• _Your goal_:
The article below is about choosing literature for bibliotherapy clients. List everything about the client that, according to the article, accessible literature is representative of.

Start of Extract

- Jun 14, 2022
Bibliotherapy In Practice
- Emely Rumble
- 0 comments
How To Choose The Right Literature For Your Bibliotherapy Client
When choosing literature for your client it’s important to keep a few considerations in mind. As you get to know your client you will be able to identify their reading style, reading preferences, genre preferences and you will be able to understand who they are as readers. Once you’ve built a rapport and cultivated an understanding of who your client is as a reader, you will be able to select literature that is therapeutic and will further support their work in therapy. As a clinician, you will be able to pull out relevant themes based on your client’s specific therapy goals to select literature that is going to enhance the work you are doing in the therapy room.
Once you understand what type of literature will easily engage your client, you want to make sure that the literature is accessible to them. Literature that is accessible is representative of the client’s identity, learning needs, cultural, and racial background. You want to make sure to keep linguistic considerations in mind as well. This can look many ways including choosing literature in the client’s native language, choosing literature that is easy to read (in many cases I use novels in verse for young readers), or employing the use of comic books, graphic novels and other forms of oral storytelling.
It’s important to choose literature that will help the client to vent negative feelings and to identify exactly what is coming up for them emotionally. The reading experience should be a cathartic one for optimal impact and therapeutic value. For some clients, highly symbolic material might be too overstimulating and for others it might be exactly what they need to make meaning of their experiences. Every clinician should use sound clinical judgement when deciding what their client’s threshold is for particularly triggering themes in a text.
Most importantly, the literature should offer a hopeful outcome. This does not mean the story must have a happy ending. It does mean that the story should provide possible solutions to problems and offer up potential ways conflict can be resolved. This last component is the most crucial to choosing literature that is going to promote healing, understanding, and growth -even if the positive message is simply that human suffering is, in fact, survivable.

End of Extract
Start of Dataset

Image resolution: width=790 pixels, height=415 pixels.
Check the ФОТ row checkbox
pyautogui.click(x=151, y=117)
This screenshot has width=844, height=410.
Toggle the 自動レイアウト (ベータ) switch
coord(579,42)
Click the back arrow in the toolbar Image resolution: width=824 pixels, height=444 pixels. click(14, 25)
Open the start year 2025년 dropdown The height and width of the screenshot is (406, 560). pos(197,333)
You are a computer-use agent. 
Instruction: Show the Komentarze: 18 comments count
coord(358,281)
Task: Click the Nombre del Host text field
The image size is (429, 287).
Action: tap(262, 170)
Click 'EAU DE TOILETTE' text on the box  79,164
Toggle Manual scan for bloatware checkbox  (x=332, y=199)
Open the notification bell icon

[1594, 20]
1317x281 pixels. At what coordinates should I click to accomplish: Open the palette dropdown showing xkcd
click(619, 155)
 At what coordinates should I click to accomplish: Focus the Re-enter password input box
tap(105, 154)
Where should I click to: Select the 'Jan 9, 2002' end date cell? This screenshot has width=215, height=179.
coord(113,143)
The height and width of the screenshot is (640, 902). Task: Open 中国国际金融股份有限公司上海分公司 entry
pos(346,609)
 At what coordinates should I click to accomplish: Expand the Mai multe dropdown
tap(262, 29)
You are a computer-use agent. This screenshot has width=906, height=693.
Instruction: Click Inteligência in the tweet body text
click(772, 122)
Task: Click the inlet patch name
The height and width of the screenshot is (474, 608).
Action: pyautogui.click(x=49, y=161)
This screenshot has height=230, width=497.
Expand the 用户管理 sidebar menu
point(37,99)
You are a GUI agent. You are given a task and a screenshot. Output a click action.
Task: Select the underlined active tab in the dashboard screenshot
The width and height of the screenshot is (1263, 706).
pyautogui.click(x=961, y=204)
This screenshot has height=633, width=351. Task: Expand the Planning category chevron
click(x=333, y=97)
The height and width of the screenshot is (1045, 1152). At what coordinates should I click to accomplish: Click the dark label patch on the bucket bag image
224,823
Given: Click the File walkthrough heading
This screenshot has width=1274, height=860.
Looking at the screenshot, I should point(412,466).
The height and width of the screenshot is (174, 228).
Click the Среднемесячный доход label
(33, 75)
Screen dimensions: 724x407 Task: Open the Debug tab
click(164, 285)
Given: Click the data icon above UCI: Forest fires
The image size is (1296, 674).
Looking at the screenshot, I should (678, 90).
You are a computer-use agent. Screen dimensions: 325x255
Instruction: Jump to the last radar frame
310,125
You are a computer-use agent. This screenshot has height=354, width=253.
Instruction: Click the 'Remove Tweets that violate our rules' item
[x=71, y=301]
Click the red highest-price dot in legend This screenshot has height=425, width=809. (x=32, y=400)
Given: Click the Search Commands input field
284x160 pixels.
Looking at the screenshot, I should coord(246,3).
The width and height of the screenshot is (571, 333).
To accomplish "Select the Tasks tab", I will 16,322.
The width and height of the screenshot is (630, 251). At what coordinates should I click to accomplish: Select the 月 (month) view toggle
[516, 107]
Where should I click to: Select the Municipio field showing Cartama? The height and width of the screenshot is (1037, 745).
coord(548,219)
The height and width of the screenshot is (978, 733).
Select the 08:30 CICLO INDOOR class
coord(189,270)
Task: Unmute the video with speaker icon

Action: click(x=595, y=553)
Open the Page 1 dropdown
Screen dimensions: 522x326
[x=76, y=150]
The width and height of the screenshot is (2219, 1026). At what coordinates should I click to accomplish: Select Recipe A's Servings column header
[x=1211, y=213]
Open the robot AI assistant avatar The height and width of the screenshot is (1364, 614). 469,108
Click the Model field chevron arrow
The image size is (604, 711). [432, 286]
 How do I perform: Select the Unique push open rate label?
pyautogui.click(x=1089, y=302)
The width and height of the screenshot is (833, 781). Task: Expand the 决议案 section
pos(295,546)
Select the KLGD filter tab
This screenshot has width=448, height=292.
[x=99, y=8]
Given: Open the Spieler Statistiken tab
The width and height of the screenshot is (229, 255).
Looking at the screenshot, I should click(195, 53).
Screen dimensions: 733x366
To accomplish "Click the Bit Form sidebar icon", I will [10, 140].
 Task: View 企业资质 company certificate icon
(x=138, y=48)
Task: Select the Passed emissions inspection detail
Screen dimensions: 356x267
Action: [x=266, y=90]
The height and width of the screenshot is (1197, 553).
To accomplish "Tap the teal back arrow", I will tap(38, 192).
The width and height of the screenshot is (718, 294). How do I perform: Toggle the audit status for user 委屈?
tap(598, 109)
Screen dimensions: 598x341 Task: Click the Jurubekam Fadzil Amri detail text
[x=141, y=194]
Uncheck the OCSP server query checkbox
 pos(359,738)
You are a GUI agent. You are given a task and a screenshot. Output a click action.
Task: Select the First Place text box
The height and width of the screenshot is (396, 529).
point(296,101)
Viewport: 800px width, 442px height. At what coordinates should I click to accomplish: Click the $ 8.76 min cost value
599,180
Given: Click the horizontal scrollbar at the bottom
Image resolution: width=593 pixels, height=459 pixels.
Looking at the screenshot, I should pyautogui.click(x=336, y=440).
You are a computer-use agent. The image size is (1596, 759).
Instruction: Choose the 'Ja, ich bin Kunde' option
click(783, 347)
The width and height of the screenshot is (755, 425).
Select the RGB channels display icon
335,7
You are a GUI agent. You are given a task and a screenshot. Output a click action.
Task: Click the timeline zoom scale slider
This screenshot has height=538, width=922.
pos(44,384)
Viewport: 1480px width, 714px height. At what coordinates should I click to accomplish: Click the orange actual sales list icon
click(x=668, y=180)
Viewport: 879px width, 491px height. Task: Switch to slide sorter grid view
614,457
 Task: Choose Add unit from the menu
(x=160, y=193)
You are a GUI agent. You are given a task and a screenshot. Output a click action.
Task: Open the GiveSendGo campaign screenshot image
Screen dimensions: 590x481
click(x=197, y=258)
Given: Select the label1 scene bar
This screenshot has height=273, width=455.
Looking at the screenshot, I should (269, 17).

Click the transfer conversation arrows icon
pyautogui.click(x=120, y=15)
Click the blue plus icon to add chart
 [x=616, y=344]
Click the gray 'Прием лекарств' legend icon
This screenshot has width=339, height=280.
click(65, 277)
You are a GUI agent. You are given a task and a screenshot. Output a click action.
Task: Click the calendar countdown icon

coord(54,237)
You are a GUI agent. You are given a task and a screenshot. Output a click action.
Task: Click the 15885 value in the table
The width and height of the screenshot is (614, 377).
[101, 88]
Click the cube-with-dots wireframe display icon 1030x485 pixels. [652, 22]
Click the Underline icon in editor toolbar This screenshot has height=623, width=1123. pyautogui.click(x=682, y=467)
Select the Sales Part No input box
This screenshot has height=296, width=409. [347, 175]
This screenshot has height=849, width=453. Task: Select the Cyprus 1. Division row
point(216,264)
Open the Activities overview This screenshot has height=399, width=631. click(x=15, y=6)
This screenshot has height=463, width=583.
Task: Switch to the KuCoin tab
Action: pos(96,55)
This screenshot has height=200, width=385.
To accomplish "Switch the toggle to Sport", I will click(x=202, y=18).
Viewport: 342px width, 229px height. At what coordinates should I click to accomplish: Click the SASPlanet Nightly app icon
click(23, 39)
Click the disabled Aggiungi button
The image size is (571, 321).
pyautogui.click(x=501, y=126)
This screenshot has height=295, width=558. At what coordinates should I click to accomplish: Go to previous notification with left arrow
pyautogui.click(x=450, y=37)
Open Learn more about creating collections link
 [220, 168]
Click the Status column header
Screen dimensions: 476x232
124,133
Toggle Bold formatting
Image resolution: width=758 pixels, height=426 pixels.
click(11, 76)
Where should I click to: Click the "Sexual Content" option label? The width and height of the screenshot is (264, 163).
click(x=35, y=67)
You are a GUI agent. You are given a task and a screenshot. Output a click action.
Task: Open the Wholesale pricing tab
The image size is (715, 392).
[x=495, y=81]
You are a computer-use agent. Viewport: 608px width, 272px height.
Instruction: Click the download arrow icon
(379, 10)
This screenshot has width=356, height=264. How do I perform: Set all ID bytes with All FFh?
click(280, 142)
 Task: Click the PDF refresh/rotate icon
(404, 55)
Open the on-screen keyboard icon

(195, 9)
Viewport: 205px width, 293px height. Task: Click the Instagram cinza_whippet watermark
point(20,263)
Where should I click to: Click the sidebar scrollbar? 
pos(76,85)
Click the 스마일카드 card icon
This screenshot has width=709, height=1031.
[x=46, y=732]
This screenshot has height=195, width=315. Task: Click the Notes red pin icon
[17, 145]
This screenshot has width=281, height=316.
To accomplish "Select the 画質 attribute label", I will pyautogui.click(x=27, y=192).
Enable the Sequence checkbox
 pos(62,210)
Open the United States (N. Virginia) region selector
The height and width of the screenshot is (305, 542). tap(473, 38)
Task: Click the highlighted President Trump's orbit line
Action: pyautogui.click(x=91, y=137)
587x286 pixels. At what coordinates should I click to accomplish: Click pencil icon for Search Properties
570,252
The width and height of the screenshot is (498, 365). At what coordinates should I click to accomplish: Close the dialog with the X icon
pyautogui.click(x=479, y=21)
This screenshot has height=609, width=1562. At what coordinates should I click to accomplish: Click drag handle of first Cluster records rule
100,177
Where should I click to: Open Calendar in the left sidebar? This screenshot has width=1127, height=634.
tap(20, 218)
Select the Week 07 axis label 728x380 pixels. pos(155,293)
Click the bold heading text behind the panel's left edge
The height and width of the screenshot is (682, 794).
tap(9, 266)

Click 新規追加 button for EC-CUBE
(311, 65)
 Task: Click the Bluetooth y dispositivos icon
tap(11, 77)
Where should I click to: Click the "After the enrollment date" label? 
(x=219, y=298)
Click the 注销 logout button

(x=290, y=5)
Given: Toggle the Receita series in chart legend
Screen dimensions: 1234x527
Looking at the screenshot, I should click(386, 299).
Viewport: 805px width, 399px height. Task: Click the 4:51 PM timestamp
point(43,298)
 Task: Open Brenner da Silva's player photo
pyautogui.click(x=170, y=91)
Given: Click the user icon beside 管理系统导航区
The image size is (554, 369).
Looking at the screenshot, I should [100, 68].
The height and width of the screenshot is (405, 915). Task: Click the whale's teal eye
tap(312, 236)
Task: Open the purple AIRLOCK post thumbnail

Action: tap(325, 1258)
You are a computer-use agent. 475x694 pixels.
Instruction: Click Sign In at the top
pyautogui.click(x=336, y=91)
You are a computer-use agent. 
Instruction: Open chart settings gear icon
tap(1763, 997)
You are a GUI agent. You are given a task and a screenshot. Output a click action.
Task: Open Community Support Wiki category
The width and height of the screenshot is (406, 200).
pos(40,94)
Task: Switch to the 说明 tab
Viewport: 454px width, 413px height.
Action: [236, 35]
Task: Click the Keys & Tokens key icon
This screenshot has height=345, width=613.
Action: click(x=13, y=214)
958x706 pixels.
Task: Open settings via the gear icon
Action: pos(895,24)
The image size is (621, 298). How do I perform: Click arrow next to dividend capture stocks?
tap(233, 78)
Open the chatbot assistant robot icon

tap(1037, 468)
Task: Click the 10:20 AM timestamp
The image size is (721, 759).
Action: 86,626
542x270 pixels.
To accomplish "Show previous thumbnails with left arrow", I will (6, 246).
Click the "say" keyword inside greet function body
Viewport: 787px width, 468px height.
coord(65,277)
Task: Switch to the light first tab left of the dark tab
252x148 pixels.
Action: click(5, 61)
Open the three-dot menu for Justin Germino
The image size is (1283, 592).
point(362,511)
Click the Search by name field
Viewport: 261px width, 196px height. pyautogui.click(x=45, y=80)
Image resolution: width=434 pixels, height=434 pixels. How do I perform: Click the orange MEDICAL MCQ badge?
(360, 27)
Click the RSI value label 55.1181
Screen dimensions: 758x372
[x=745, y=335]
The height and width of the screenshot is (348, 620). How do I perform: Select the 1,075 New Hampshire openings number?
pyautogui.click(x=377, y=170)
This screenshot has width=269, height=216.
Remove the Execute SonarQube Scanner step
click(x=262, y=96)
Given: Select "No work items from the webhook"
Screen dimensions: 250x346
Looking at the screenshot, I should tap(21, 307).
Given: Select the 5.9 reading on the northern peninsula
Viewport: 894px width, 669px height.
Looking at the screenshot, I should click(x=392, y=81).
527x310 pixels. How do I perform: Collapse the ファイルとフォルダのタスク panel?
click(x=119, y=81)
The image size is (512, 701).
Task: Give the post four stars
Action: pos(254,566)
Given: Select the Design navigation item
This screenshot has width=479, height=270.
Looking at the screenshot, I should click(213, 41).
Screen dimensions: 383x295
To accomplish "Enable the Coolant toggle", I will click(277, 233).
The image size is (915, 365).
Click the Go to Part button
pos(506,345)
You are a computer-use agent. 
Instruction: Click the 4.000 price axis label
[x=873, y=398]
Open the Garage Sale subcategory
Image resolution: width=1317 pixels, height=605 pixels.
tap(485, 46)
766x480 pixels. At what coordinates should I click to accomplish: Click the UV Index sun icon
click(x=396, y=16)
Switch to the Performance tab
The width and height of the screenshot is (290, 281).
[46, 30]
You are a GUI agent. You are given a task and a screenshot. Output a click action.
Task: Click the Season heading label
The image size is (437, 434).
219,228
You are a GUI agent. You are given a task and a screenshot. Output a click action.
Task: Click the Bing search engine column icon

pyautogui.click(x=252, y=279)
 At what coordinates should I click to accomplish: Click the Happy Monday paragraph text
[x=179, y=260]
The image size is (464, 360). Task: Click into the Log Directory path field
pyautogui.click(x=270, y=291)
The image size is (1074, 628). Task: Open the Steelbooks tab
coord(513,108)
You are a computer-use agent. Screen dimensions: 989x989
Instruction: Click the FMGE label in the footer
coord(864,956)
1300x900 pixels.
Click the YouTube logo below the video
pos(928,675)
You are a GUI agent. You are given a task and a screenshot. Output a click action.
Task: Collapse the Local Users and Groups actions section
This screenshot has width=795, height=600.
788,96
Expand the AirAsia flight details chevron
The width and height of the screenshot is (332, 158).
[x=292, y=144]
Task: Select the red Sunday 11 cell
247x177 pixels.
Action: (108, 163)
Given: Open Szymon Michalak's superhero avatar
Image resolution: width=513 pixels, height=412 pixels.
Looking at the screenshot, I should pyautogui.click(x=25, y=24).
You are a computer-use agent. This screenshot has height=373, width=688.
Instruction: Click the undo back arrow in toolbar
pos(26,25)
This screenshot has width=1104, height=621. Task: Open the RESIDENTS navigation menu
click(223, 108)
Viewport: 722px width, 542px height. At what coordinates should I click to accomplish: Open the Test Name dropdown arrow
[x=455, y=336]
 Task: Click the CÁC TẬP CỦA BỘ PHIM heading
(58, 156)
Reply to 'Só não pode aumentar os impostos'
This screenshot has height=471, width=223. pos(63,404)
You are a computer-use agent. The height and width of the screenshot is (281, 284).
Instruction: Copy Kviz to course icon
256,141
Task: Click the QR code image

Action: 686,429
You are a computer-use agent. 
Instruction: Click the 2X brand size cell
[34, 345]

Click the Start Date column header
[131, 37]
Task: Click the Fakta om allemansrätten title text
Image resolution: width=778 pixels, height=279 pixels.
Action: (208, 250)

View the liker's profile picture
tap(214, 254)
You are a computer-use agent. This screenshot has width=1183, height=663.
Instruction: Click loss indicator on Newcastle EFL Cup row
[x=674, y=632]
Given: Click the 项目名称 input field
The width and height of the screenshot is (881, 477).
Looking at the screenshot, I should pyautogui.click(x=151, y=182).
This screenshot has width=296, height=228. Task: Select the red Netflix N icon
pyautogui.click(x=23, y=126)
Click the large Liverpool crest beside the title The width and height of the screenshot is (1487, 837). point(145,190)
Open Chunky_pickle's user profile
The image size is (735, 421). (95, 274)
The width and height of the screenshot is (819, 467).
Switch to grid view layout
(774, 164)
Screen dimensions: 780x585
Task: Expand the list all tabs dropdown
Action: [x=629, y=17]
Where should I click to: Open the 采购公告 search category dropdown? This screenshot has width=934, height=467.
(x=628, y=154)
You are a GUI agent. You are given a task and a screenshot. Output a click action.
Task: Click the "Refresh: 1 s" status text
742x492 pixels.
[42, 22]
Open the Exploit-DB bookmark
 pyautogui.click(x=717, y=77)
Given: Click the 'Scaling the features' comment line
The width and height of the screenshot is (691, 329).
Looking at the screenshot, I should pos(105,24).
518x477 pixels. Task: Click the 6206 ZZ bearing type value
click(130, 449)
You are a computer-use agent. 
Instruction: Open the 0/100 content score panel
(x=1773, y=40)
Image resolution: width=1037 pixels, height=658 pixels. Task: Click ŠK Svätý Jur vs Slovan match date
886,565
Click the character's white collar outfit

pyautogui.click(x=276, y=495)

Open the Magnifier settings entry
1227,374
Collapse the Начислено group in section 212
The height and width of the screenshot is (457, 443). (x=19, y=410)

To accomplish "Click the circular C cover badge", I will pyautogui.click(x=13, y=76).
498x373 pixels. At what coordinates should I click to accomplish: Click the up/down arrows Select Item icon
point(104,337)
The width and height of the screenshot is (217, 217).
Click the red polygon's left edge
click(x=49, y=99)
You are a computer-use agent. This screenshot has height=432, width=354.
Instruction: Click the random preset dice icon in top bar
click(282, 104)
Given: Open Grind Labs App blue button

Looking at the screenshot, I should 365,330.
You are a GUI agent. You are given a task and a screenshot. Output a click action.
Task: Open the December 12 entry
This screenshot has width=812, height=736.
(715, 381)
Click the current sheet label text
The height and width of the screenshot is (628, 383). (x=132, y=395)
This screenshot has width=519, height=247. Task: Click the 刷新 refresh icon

End of Dataset

• _Output for this exercise_:
- The client's identity
- Learning needs
- Cultural background
- Racial background